How we promoted the campaign
When it came time to promote, we had to decide on three things: the story we wanted to tell, our creative promotional resources, and the channels we wanted to pursue.
The literal offer we were marketing was a report. However, the emotion we wanted to represent was trust. This was the story we wanted to report and campaign to tell.
For some marketers, having confidence in a strategy can be difficult. Are other people in the industry doing this? How will I know if it will work?
Data can help alleviate these concerns, as can long articles written by subject matter experts.
So, we wrote 20 titles around this concept. It was a good exercise because, although most of them ended up unused, we found that this process sharpened our writing “muscle”.
One of the first titles we landed on was, “A report for marketers who use data to exceed their goals.”
2. Our creative assets
The design of this campaign was important to us. We wanted it to be consistent across the web experience, the PDF offering itself, and our promotional efforts.
So, under the guidance of our lead designer, we put together a detailed brief for a freelance writer, and he came up with some nice things.
We’ve learned here that cohesive design of all campaign elements makes the campaign feel larger than life.
3. Promotional channels
In the Global Campaigns team here, we like to divide our promotion into three categories:
- Paid: What channels can we activate in which we need to invest directly?
- Owned: What organic channels and established HubSpot audiences can we leverage?
- Won: What other promotions and additional free placements (e.g. organic SEO) can we take advantage of?

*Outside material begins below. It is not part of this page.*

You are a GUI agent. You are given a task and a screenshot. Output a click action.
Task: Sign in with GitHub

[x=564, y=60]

For our paid channels, we have chosen to focus on Facebook Ads (historically the lowest CPL for us) and LinkedIn Ads (generally more expensive but more effective targeting for the audience we wanted to attract). For this channel, we’ve created a more standard landing page to drive conversions.

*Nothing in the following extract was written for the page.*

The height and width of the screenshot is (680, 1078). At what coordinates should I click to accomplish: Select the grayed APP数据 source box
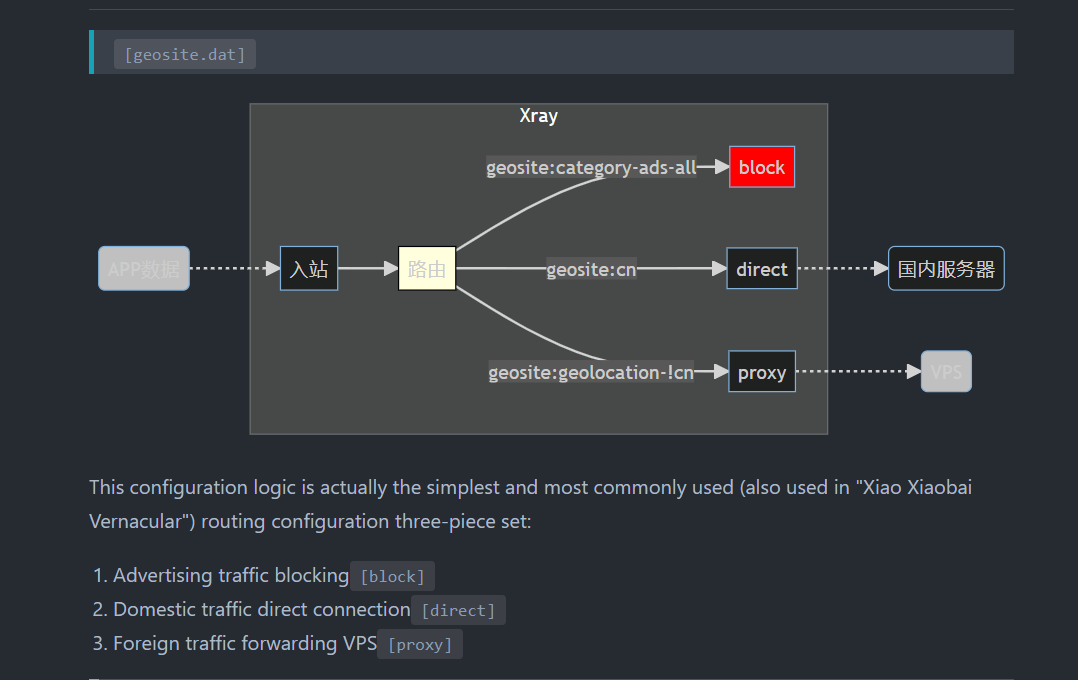coord(143,268)
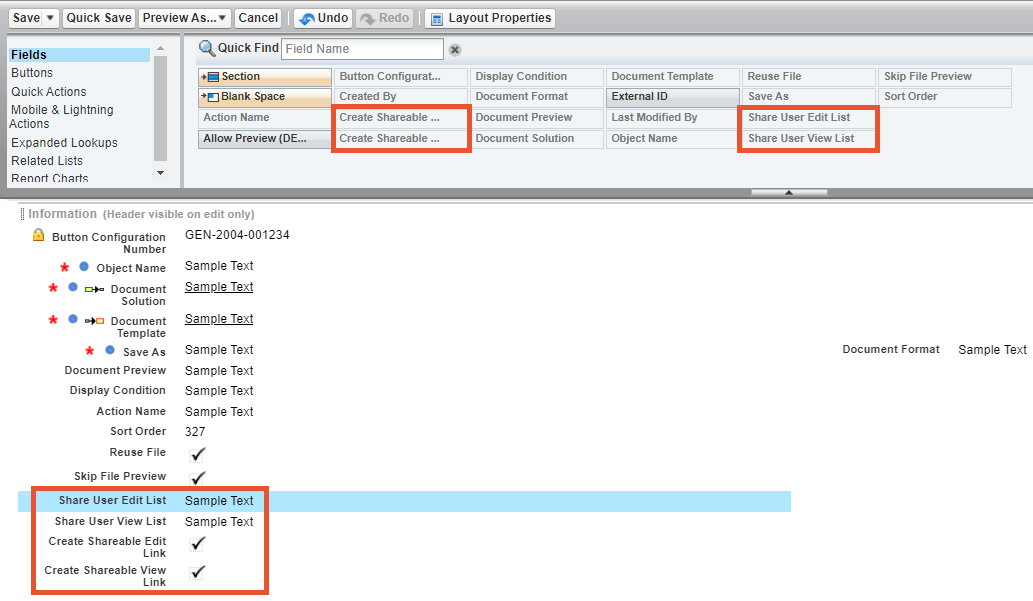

For our possesses channels, we have enabled our brand channels (social media, emails, etc.), our solution partner channels, our customer channels, our HubSpot Academy channels and our sales channels (our BDR used the report as a conversation trigger). We also asked our authors to promote it on their personal social networks, and we gave them personalized assets to make this promotion stand out.
For our won channels, we focused heavily on the organic SEO value of our non-closed articles, the promotion of our partners in the report (Litmus and Crayon) and the media placement in marketing posts.
Monitoring and analysis of results
This campaign was quickly successful: we reached 100% of our goal of new net leads in 16 days and 150% of the goal in just over a month.
As of April 21, there were 15,800 backlinks to the report. We rank over 350 natural keywords and got the # 1 result for the search term “state of marketing”.
Personalized landing page converts at over 30% and paid landing page converts at 25%.
About 50% (48%) of the campaign’s net new leads came from paid social media. We hope to see this percentage decrease as organic traffic continues to gain ground.
There were many factors to our success, but we identified the following main ones:
- Spend time in the strategic planning process. It’s tempting to launch a campaign in a hurry, but a well thought-out strategy works very well. Use qualitative, quantitative and research data to guide your choice.
- Think about how you can contribute to an already ongoing conversation in a new way. There are many reports on the state of marketing. We focused on delivering that same value, but took it a step further.
- Help your creative team by giving them solid creative guidelines. It makes the design more cohesive and more powerful in the end.
- Identify at least three channels that you can activate for promotion. You need to prioritize those that will help you the most in reaching your goal. Since we were looking to attract a New public, our pay channels are the best way to invest.
- Double the details of your content. If someone is willing to give out their information for your content, you better make sure that they offer value.
Good luck with your future campaigns!